__Assignment__.
From the data below, please reproduce exactly everything from the line that contains "Task: Open the Sort by Best Match dropdown" down to the line that contains "The width and", with both ends included.

__Data section__.
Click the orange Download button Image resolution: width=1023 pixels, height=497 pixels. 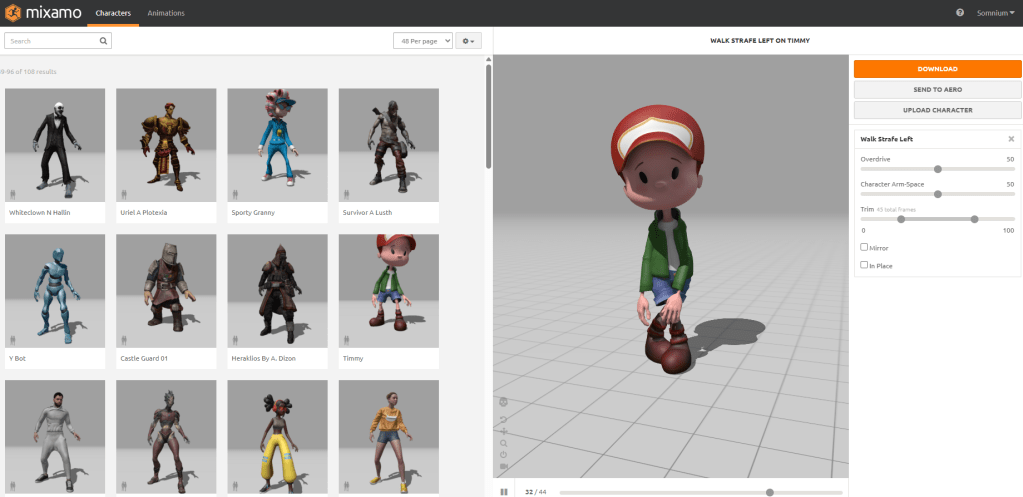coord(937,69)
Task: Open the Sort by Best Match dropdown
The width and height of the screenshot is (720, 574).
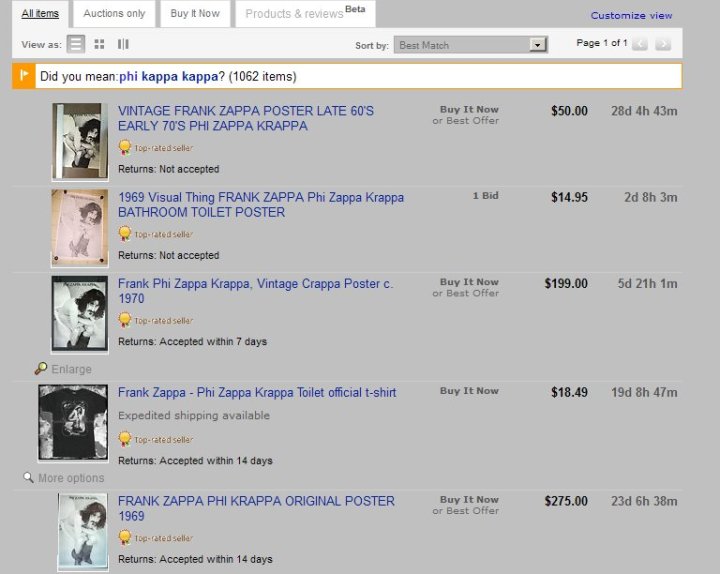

--

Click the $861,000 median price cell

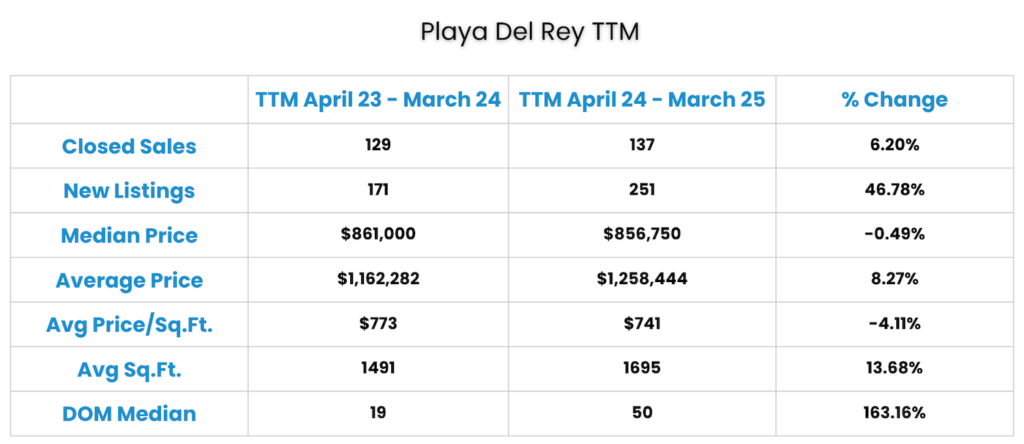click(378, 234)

__Your response__.
Task: Open the Sort by Best Match dropdown
The width and height of the screenshot is (720, 574).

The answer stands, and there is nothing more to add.